» **Consigne écrite**:
Selon l'extrait consacré à Philippe Charpentier, en quelle année a-t-il abandonné la musique pour se consacrer entièrement à la peinture ?

» **Extrait à lire**:
Philippe Charpentier est un artiste peintre, graveur et lithographe né à Paris le 3 mars 1949. Initialement musicien (batterie) dans des groupes de jazz pendant une dizaine d'années (1970-1980), il se consacre dans un second temps entièrement à la peinture, étudiant la peinture et la gravure (dont la technique du carborundum) dans l'atelier de Henri Goetz. Il vit à Savigny-en-Sancerre dans le Cher et signe ses œuvres des initiales CP.
Biographie
La fonction de la gravure
Après une licence de gestion à l'université Paris-Dauphine en 1969-1971[1], Philippe Charpentier est dans la décennie 1970 batteur dans des orchestres de jazz. Alin Avila restitue l'empreinte durable sur son expression picturale de sa fréquentation en 1976 de l'académie d'Henri Goetz qui le conduira à abandonner la musique en 1979 pour se consacrer entièrement à la peinture : « Dans l'atelier d'Henri Goetz, il se défait de ses adolescentes manières : figuratives, sombres. Il découvre les couleurs - tons et nuances - et il faudra, pour ses premières œuvres, évoquer l'influence du métier de la gravure, tandis qu'il frotte ses supports comme le graveur le fait pour polir ses plaques ou bricole des outils afin qu'ils répondent à ses besoins expressifs »[2].

» **Données fournies**:
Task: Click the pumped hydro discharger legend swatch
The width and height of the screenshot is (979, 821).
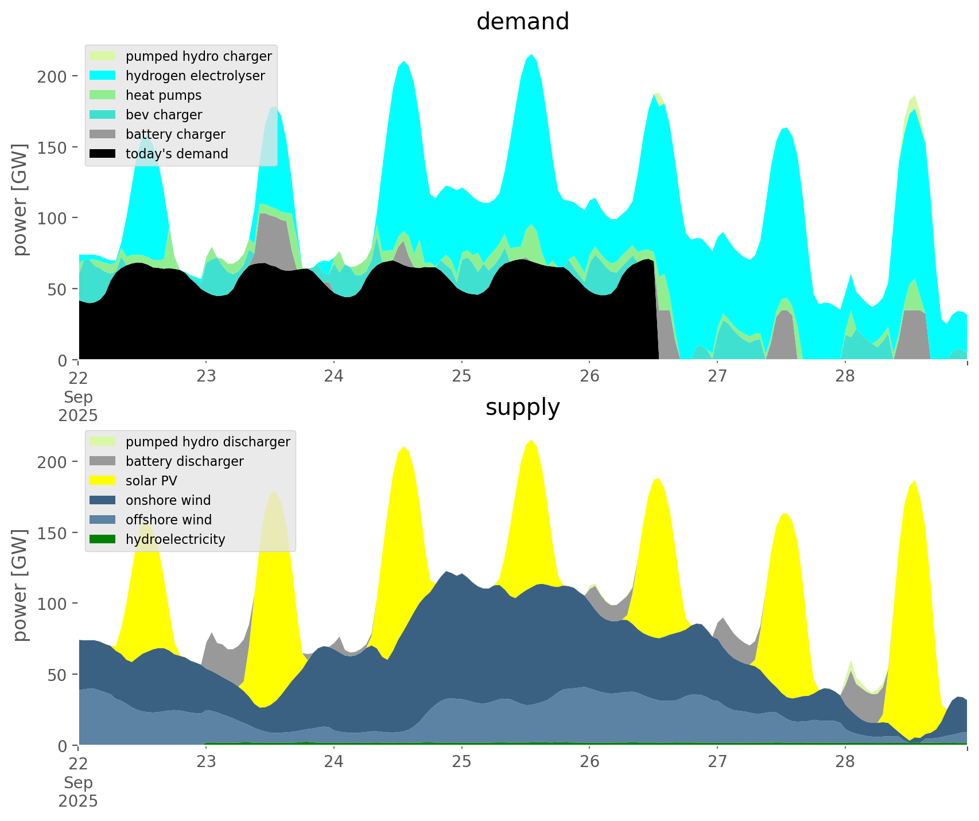Action: (x=103, y=442)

» **Réponse attendue**:
En 1979.